● Work required: For the listing below, work out how many lines hold the word "Viewport" and give that number by itself.

● Information supplied:
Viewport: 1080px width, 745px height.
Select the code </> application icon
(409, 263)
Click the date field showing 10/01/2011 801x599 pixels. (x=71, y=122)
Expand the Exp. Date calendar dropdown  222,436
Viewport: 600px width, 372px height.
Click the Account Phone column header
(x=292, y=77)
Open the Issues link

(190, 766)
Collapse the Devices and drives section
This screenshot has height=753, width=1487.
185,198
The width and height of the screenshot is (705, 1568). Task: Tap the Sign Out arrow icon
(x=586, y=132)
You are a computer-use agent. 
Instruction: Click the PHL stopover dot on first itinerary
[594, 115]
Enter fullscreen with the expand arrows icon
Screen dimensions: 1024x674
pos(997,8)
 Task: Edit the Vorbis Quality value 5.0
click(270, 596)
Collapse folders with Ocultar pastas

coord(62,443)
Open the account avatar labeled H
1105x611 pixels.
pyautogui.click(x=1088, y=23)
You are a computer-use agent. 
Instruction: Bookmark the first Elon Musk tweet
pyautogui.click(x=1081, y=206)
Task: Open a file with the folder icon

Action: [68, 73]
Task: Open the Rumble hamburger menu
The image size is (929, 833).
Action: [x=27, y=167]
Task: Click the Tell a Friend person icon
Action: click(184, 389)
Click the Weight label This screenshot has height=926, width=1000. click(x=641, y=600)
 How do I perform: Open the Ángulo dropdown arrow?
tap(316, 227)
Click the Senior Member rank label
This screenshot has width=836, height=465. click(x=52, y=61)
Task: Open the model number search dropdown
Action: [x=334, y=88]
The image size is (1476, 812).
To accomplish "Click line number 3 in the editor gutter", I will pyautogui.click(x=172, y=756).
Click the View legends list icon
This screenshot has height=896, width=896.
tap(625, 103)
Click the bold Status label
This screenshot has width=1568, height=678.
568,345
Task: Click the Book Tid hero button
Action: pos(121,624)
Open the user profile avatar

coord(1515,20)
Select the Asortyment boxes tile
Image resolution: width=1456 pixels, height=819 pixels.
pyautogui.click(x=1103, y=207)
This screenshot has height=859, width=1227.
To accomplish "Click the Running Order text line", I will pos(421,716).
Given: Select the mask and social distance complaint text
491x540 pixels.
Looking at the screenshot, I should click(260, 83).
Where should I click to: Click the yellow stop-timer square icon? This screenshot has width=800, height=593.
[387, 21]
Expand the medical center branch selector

● Answer area: 2